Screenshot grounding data
◆ ◆ ◆

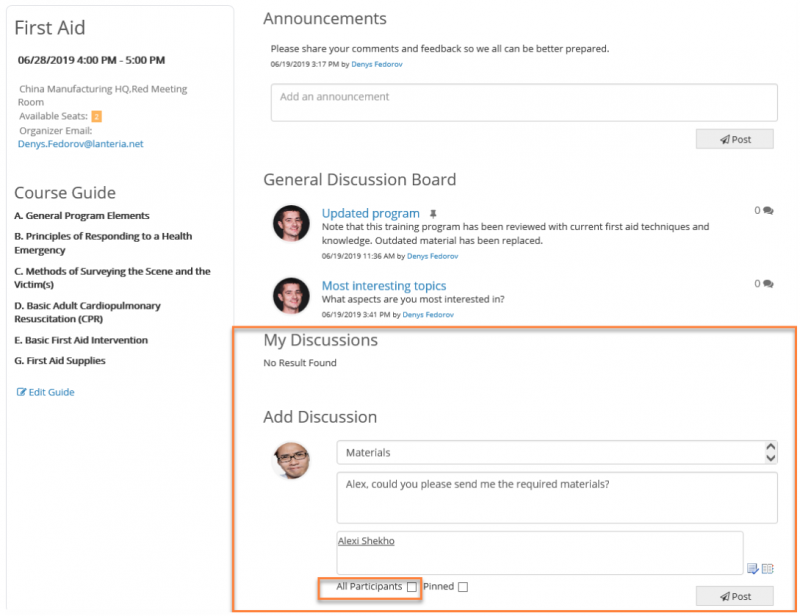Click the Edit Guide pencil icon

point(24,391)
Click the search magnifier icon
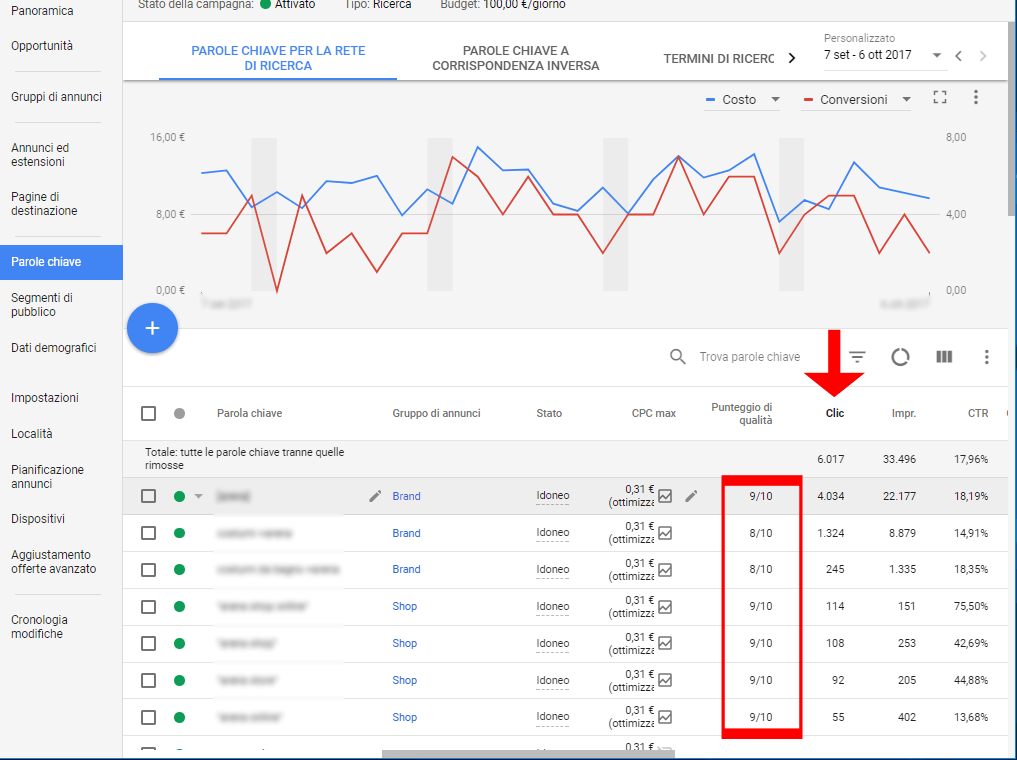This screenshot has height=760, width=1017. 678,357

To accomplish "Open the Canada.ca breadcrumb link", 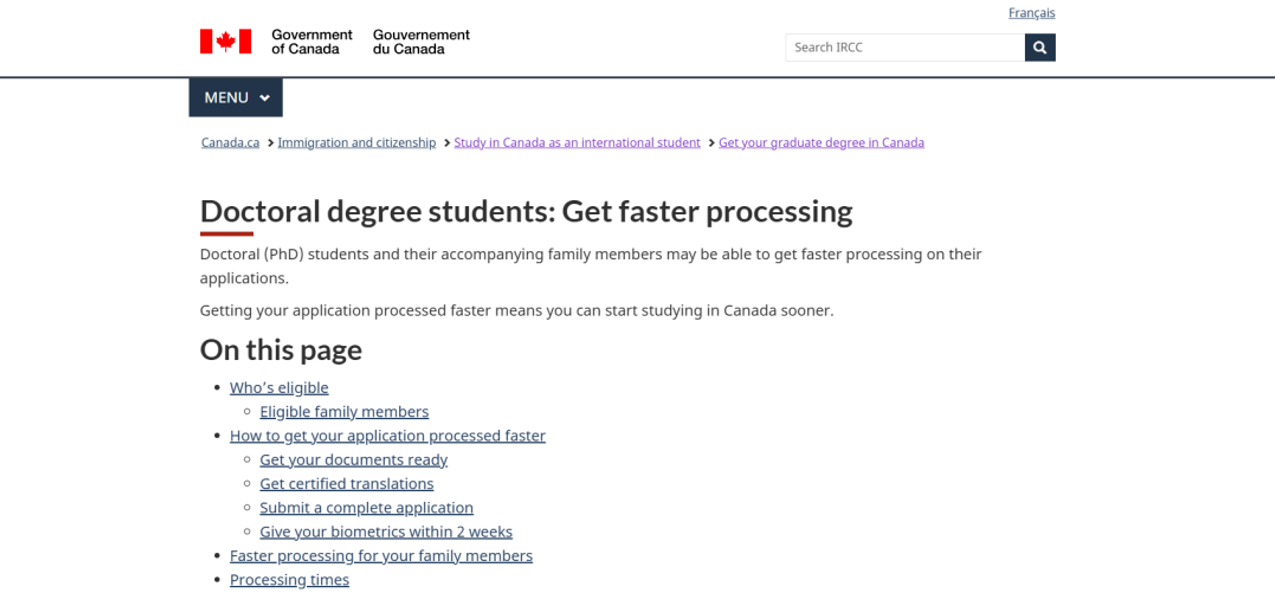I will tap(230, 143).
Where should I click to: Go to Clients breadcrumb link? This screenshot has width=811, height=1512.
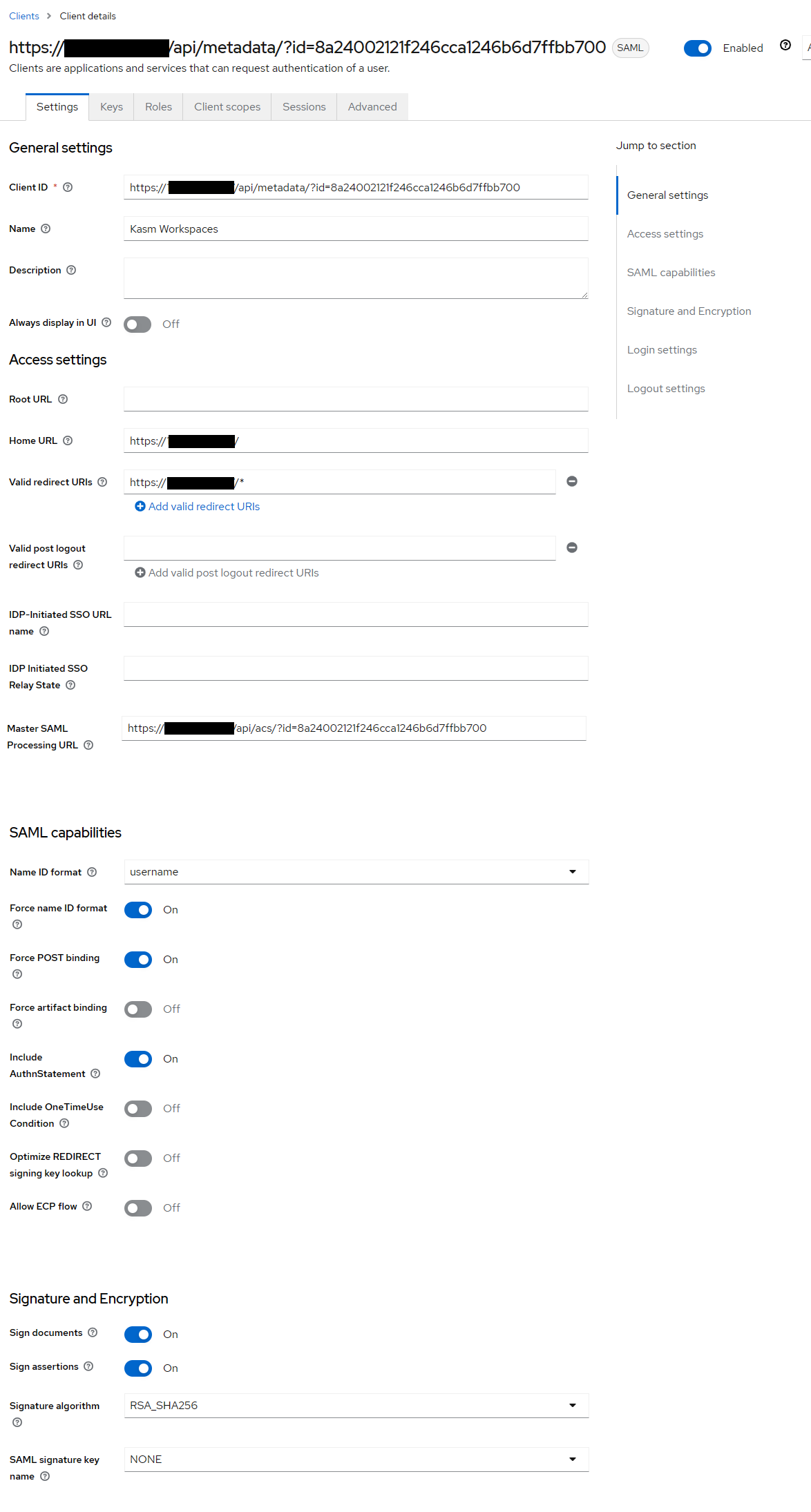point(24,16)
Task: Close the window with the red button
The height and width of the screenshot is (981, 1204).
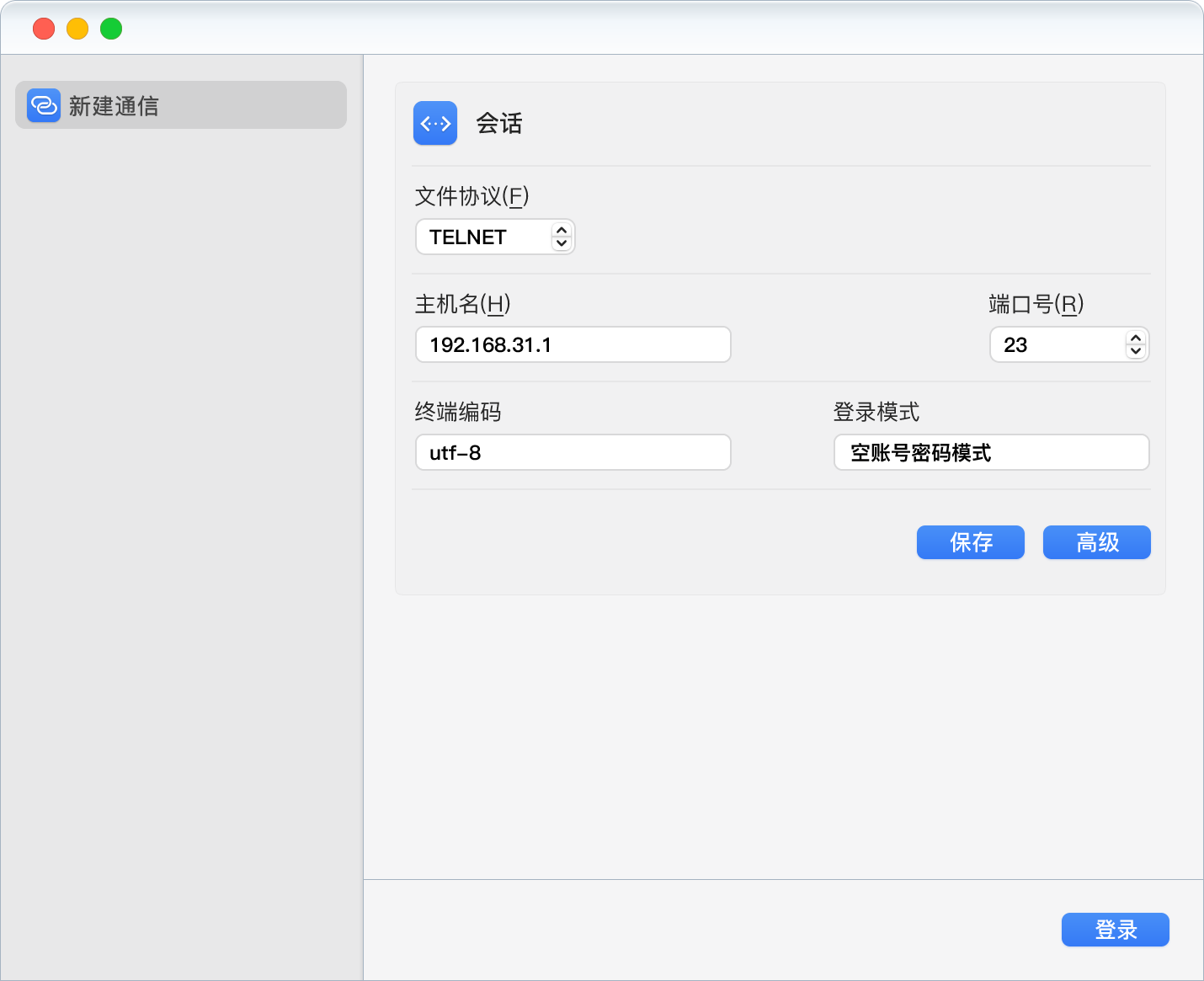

◆ ◆ ◆

## What this task involves
For this exercise, repeat word for word only the lines from the one containing "Where should I" through the end of the data, including both. Pictures do not go in the copy.

## Final answer
Where should I click to: Go to Clients breadcrumb link? This screenshot has width=811, height=1512.
point(24,16)
Task: Close the window with the red button
The height and width of the screenshot is (981, 1204).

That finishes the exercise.